WHAT THIS TASK INVOLVES:
Where the data below has the string "computer", return the whole line.
────────────────────────────────────────
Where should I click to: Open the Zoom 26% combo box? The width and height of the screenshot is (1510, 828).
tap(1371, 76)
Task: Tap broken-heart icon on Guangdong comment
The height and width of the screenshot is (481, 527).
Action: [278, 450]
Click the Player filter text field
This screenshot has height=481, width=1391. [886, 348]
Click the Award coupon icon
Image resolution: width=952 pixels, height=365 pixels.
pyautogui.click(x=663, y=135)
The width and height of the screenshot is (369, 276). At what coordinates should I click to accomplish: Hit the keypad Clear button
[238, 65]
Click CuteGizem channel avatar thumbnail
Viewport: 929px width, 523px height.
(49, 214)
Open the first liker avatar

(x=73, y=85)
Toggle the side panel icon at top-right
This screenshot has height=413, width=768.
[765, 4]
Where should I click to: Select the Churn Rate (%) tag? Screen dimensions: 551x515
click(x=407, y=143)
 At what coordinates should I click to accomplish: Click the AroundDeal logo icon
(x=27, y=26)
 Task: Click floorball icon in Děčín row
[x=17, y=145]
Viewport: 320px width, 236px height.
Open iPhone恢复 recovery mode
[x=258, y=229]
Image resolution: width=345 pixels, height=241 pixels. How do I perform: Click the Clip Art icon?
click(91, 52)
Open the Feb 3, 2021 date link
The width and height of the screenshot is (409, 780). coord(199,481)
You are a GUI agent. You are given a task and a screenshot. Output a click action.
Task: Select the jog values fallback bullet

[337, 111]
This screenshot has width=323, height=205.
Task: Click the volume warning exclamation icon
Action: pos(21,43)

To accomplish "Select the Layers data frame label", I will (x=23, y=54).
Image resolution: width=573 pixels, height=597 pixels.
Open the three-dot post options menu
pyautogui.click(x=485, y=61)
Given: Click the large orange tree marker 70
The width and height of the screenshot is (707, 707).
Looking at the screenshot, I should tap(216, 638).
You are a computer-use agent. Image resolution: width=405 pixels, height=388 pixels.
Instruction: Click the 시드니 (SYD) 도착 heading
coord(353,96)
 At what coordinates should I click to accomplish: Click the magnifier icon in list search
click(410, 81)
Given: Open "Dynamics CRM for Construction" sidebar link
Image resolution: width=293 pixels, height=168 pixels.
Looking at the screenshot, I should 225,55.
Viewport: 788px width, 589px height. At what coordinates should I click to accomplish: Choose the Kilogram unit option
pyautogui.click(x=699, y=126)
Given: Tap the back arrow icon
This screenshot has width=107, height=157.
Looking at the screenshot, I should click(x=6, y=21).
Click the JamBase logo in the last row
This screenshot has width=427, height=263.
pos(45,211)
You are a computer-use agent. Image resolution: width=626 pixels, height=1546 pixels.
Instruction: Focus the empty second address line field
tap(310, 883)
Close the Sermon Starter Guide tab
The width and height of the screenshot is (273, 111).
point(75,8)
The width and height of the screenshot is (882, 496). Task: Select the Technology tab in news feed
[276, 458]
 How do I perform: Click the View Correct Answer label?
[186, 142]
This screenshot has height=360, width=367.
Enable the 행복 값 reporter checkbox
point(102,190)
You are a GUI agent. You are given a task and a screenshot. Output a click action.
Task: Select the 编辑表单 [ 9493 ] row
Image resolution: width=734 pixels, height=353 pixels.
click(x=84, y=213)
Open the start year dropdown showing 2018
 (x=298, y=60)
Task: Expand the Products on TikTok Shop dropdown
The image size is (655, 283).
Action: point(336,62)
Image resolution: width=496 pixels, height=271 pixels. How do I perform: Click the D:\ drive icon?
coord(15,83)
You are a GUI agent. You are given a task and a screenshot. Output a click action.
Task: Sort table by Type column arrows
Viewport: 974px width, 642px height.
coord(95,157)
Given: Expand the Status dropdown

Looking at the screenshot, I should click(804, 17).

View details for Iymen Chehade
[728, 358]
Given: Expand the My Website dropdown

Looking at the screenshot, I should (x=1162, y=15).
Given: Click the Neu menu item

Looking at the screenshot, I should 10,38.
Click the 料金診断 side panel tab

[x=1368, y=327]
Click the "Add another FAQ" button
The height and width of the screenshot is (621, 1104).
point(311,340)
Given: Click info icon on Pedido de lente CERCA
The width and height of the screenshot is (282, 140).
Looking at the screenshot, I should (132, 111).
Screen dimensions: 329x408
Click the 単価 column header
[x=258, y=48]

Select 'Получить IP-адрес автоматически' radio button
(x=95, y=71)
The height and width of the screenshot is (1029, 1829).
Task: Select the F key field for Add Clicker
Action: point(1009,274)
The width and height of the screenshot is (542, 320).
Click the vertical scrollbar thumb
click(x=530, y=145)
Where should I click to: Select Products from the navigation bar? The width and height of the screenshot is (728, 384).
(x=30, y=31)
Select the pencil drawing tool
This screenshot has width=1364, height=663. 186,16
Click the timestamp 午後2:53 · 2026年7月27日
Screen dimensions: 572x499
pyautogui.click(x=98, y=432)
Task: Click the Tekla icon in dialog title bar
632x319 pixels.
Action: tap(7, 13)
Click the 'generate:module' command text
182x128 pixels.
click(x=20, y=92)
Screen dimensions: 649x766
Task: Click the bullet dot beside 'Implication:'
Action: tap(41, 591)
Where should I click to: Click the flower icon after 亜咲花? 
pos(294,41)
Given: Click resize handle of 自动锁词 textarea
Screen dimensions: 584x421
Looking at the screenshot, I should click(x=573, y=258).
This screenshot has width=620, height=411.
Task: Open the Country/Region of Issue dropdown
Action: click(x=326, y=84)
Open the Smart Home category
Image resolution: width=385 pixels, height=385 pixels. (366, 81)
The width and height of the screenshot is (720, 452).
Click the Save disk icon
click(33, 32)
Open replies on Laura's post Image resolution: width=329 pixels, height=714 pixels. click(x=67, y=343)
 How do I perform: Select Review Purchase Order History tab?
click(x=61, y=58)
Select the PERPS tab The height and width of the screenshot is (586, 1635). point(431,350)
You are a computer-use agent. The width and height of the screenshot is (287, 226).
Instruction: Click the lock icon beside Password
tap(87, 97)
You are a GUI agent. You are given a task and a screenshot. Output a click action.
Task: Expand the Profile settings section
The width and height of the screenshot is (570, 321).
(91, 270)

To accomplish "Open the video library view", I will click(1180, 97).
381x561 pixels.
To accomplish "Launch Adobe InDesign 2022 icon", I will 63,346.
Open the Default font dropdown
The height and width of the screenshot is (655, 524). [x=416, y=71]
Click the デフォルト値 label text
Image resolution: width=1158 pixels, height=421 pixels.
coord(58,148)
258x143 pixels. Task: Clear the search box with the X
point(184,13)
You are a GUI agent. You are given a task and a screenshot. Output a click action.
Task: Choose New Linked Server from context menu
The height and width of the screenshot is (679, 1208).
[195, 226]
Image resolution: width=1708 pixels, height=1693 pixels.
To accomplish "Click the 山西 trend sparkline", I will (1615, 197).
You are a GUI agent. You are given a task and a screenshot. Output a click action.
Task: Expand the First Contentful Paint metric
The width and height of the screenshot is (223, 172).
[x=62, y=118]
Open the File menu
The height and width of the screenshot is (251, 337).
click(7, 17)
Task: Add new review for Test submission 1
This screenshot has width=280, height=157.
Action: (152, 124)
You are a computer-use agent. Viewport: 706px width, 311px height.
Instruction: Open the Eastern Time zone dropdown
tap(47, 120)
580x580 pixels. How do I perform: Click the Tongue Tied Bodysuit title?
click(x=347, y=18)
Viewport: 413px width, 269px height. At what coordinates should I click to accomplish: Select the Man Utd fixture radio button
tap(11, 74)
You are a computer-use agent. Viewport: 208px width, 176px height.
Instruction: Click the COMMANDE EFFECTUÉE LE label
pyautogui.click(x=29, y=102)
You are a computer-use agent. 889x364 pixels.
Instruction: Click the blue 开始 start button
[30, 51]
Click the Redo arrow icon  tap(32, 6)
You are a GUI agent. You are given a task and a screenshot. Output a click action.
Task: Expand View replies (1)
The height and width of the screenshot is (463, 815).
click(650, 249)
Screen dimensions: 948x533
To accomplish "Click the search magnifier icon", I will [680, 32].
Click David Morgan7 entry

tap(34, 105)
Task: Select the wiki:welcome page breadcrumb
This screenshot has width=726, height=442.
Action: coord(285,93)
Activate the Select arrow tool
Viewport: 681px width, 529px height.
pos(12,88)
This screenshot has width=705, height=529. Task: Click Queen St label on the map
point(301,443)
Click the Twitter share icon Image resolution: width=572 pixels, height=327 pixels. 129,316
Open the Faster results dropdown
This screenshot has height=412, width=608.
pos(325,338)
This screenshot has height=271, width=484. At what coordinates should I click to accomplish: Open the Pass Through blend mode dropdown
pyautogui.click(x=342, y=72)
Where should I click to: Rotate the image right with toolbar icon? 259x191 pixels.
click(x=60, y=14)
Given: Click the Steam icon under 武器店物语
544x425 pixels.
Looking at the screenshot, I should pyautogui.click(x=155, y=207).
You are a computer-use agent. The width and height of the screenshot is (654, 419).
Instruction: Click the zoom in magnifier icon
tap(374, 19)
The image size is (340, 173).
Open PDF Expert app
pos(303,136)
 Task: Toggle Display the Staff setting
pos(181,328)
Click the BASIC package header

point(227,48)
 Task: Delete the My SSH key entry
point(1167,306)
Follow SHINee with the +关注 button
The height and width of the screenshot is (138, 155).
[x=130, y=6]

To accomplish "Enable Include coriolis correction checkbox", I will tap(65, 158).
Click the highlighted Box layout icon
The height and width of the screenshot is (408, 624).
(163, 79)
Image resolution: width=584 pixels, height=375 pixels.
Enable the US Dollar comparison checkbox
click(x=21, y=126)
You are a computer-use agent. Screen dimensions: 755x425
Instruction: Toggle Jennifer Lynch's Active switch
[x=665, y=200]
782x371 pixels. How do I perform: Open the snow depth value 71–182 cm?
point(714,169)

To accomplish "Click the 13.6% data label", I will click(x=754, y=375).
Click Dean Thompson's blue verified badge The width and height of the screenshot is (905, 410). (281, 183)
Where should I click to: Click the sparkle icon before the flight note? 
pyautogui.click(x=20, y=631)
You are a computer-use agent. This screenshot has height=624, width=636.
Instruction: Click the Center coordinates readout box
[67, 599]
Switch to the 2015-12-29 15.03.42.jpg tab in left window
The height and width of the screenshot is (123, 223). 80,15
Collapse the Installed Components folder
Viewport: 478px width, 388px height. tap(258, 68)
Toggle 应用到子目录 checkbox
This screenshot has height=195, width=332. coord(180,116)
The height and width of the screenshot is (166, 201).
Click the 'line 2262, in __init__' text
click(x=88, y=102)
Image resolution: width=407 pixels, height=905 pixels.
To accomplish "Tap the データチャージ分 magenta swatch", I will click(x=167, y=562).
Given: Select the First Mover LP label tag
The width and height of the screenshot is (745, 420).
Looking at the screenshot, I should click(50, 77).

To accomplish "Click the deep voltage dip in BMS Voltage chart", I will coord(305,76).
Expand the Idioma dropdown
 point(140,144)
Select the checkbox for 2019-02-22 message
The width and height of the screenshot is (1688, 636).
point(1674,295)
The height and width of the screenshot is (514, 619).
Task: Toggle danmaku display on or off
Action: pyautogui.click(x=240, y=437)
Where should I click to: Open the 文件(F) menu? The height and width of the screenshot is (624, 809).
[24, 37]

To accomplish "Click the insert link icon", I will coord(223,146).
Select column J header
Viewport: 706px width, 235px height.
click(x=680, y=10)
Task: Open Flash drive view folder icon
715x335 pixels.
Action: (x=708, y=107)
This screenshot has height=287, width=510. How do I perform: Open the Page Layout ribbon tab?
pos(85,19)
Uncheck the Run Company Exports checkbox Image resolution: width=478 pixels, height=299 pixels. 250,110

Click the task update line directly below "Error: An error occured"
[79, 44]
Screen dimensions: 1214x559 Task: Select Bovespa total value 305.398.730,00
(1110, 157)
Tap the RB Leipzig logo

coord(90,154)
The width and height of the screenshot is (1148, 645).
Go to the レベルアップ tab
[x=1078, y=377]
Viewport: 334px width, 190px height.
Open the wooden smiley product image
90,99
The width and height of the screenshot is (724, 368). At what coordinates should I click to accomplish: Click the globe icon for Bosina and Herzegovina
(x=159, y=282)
────────────────────────────────────────
SOLVED PROBLEM:
You are a computer-use agent. Image resolution: width=405 pixels, height=388 pixels.
You are a computer-use agent. Image resolution: width=626 pixels, height=1546 pixels.
You are a computer-use agent. The width and height of the screenshot is (287, 226).
You are a computer-use agent. Viewport: 706px width, 311px height.
You are a computer-use agent. Viewport: 208px width, 176px height.
You are a computer-use agent. 889x364 pixels.
You are a computer-use agent. The width and height of the screenshot is (654, 419).
You are a computer-use agent. Screen dimensions: 755x425
You are a computer-use agent. This screenshot has height=624, width=636.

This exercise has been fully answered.